In correspondence with the lack of effect of indapamide by itself to reduce APP+ axons in young mice in vivo, we determined that indapamide did not lower the amount of the lipid peroxidation end product, 4-HNE, when compared to vehicle treatment. Thus, the strong ability of indapamide to antagonize hydroxyl radical degradation of substrate in vitro did not manifest as reduced lipid peroxidation in vivo. Although the hydroxyl radical is often considered the most reactive of oxygen radicals [37], other radicals such as superoxide anion are also associated with peroxidation of lipids [38]. The lack of indapamide effect on lowering 4-HNE in young mice in the current study may thus be associated with its inadequacy in scavenging and protecting against non-hydroxyl radicals.

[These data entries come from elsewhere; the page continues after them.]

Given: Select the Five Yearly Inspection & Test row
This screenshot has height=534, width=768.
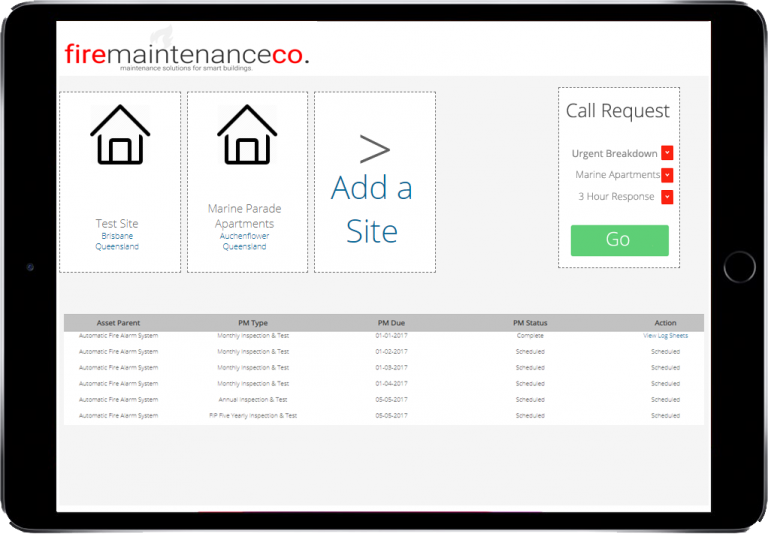Looking at the screenshot, I should click(x=253, y=415).
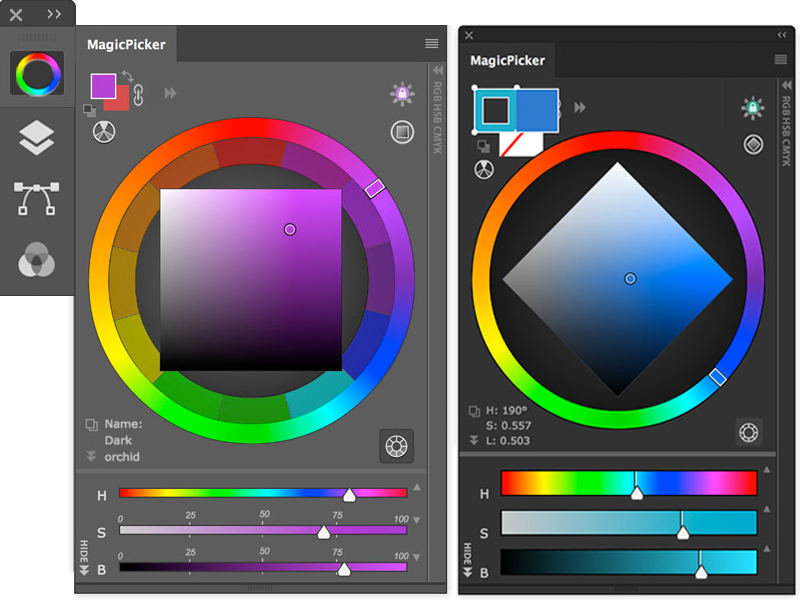The width and height of the screenshot is (800, 600).
Task: Click the color scheme wheel icon below the left swatches
Action: pyautogui.click(x=104, y=132)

That HCQ potently attenuated 4-HNE by itself, and accounting for the magnitude in the combination treatment, was initially unexpected. However, HCQ inhibits NADPH oxidase activity [39] and is a microglia inhibitor [19], and activated microglia are a major source of many toxins including superoxide through NADPH oxidase as discussed above [21]. Activated microglia containing iron are thought to produce the oxidative stress that drives the slowly expanding lesions that are prominent in the brains of patients with progressive MS [40, 41]. Recently, a sophisticated single-cell RNA sequencing of CNS immune cells and focusing on oxidative stress (Tox-seq) found a core signature shared among a microglia cluster and subsets of infiltrating myeloid cells in lesions of MS and its animal model, EAE [42]. Inhibiting the degradation of the anti-oxidant glutathione through blocking ɣ-glutamyl transferase was shown to reduce markers of oxidative damage, including 4-HNE, in the spinal cord of EAE-inflicted mice along with attenuation of clinical severity [42]. Thus, we contend that by reducing several aspects of the activity of microglia/macrophages including their propensity for oxidative stress, treatment with hydroxychloroquine led to lowering of 4-HNE in vivo.

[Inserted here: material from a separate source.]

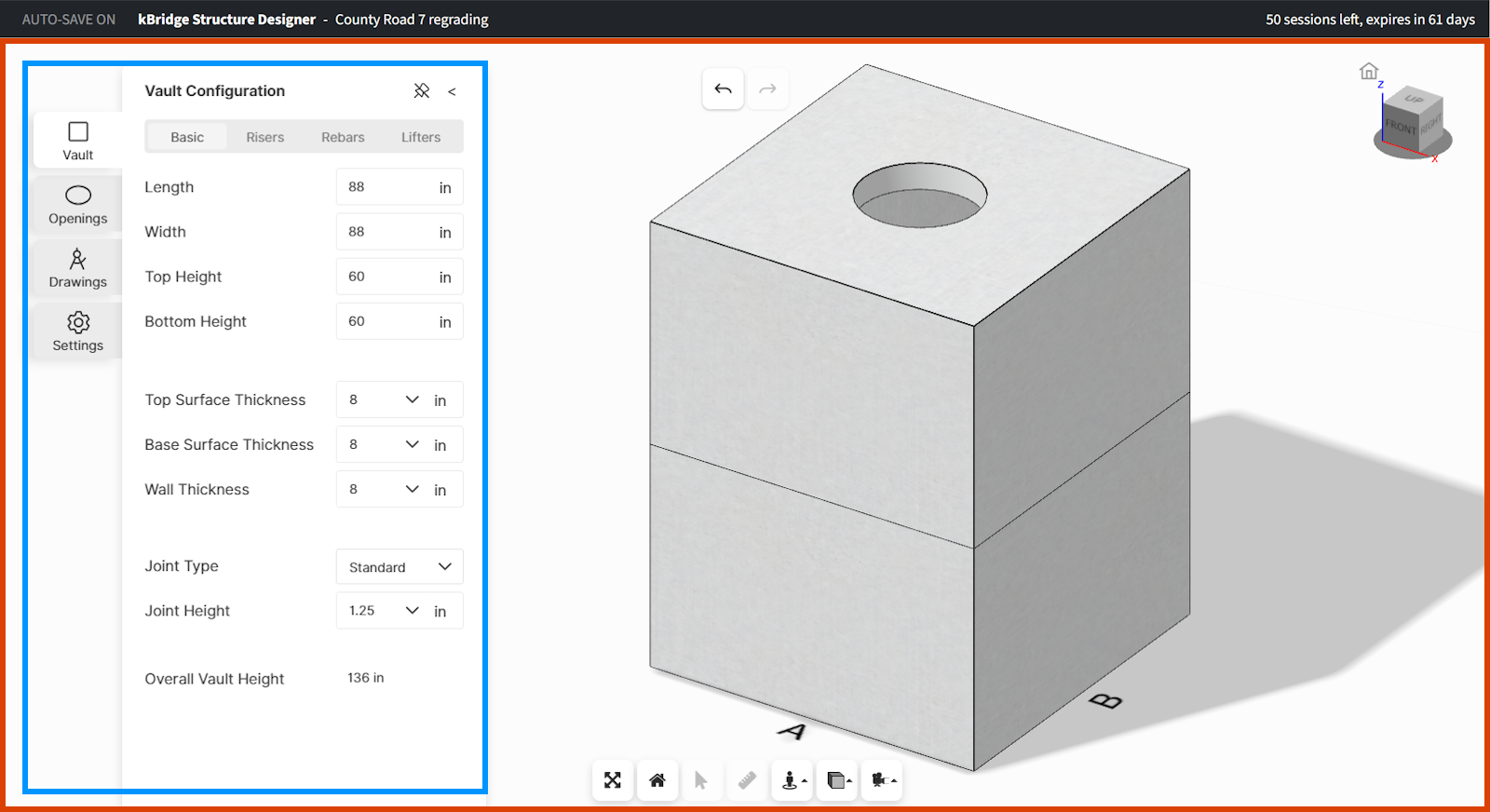The height and width of the screenshot is (812, 1490).
Task: Open the cube display style menu
Action: click(838, 780)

Taken together, our data support the use of a combination of HCQ and indapamide to mitigate the substrates of progression in MS, particularly via the inhibition of microglia/macrophage activity and neuronal injury in vivo. While a combination neuroprotective effect could not be clearly demonstrated in culture because of the potency of individual agents, the alleviation of CD68+ immunoreactivity, APP+ axonal profiles, and lipid peroxidation in the combination group against the substantial lysolecithin injury in mice provides the rationale to consider the co-administration of HCQ and indapamide for MS. With HCQ already in a clinical trial in primary progressive MS, we hope for these findings to lay the preclinical evidence to encourage a future clinical trial of the combination of HCQ and indapamide in progressive MS.